I have 2 vectors $ a, b \in \mathbb{R}^{k} $, which can be thought of as feature vectors in machine learning.
By simple transformation (linear, affine, concatenate...), I want to combine them into a vector $ c \in \mathbb{R}^{l}, l < k $ and keep the most information.
If $ l \geq 2k $, then I think I can just concatenate them. But if $ l < k $, what should I do?
- Should I concat them, then multiply by a matrix to reduce dimension to $ l $?
- Or should I multiply each of them by a matrix to reduce dimension to $ l/2 $, then concat the result?
- Or should I just multiply each of them by a matrix to reduce dimension to $ l $, then averaging the result?
Or is it no matter what order I do?
Learn it! This is what autoencoders do.
Make a neural network with three layers: an input layer of dimension $2k$ neurons, a hidden layer of $l$ neurons and an output layer of $2k$ neurons.

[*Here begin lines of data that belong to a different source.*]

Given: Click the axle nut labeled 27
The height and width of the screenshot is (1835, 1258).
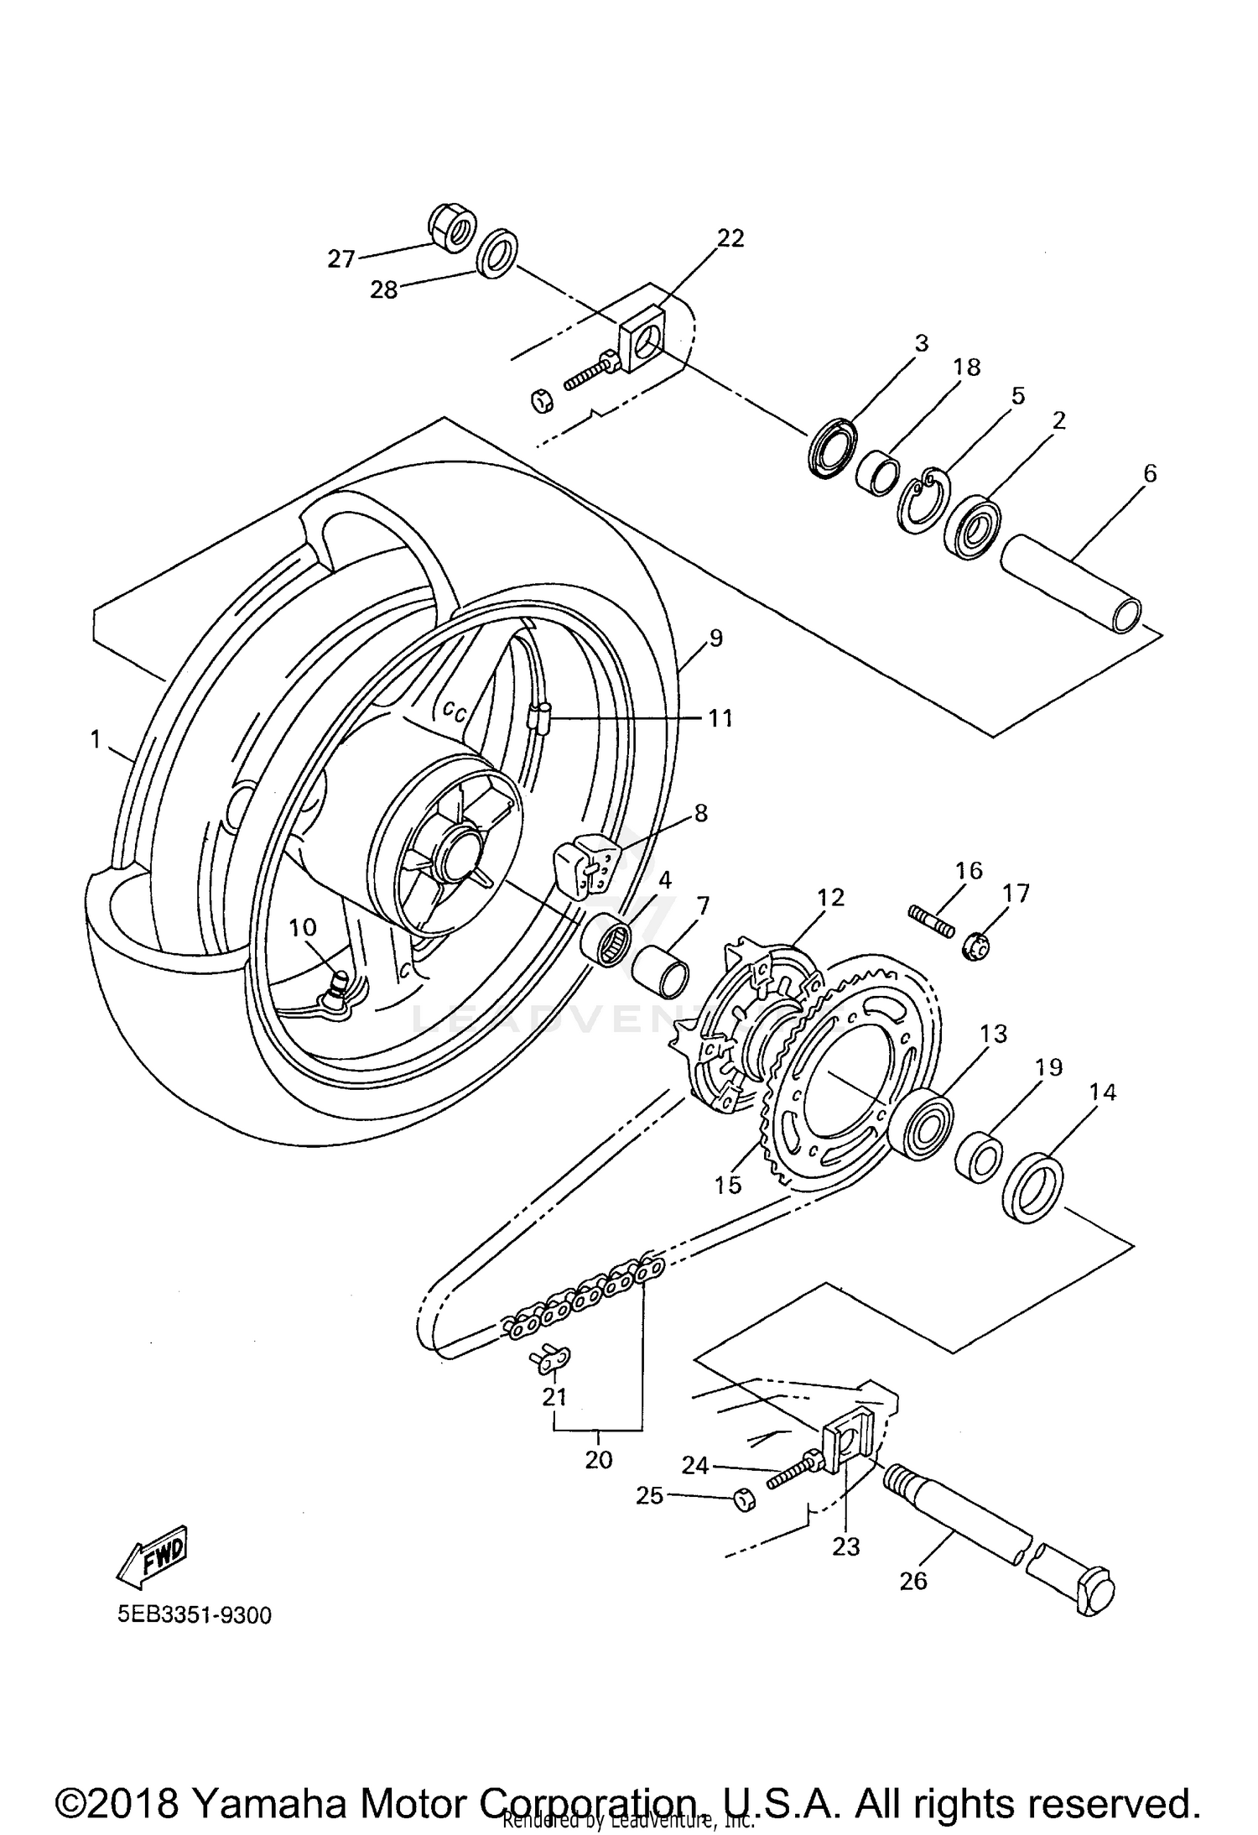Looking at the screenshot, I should (452, 227).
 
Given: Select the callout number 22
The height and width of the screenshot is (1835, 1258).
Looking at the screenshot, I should (730, 239).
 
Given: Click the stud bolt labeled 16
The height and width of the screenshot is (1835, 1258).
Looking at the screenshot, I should (931, 919).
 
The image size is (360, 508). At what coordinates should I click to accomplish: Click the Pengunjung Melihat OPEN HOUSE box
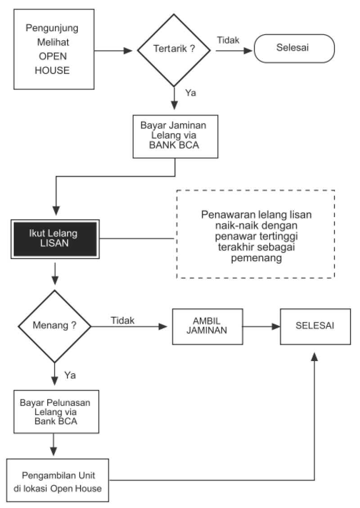coord(54,49)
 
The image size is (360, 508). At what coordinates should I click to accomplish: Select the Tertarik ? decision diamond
coord(174,50)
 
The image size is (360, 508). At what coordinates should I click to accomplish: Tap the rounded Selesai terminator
coord(294,48)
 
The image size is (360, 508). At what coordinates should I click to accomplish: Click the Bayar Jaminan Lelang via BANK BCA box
coord(176,136)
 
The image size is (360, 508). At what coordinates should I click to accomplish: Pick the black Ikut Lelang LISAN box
coord(55,239)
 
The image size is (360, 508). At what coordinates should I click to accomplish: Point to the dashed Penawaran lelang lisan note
coord(255,234)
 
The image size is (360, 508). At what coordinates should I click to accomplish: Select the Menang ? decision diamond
coord(55,326)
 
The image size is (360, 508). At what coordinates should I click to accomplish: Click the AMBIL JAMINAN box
coord(207,326)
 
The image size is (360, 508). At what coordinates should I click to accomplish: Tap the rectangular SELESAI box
coord(315,326)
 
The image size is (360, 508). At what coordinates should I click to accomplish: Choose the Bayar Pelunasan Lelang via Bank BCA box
coord(56,411)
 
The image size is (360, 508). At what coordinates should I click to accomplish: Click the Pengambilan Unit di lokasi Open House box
coord(58,480)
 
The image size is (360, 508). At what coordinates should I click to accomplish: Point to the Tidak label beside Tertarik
coord(228,40)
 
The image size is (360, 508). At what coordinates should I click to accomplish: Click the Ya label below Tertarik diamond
coord(191,93)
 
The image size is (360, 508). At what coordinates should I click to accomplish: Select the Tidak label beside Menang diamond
coord(122,321)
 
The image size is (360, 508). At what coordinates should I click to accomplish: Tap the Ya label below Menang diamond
coord(70,375)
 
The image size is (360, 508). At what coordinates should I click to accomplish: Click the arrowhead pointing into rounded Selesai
coord(248,50)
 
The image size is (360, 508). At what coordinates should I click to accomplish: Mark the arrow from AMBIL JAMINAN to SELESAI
coord(261,326)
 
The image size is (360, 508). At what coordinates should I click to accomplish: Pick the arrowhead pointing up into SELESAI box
coord(314,356)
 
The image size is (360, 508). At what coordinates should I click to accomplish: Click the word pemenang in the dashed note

Train this neural network to simply predict the identity function on your dataset.
The result will be that the neural network learns a 'summary' of the data in $l$ features (the hidden layer) that can be used to reconstruct the input.
Now after training simply delete the output layer and use values of the hidden layer as your features.
Alternatively you can go with good old principal component analysis.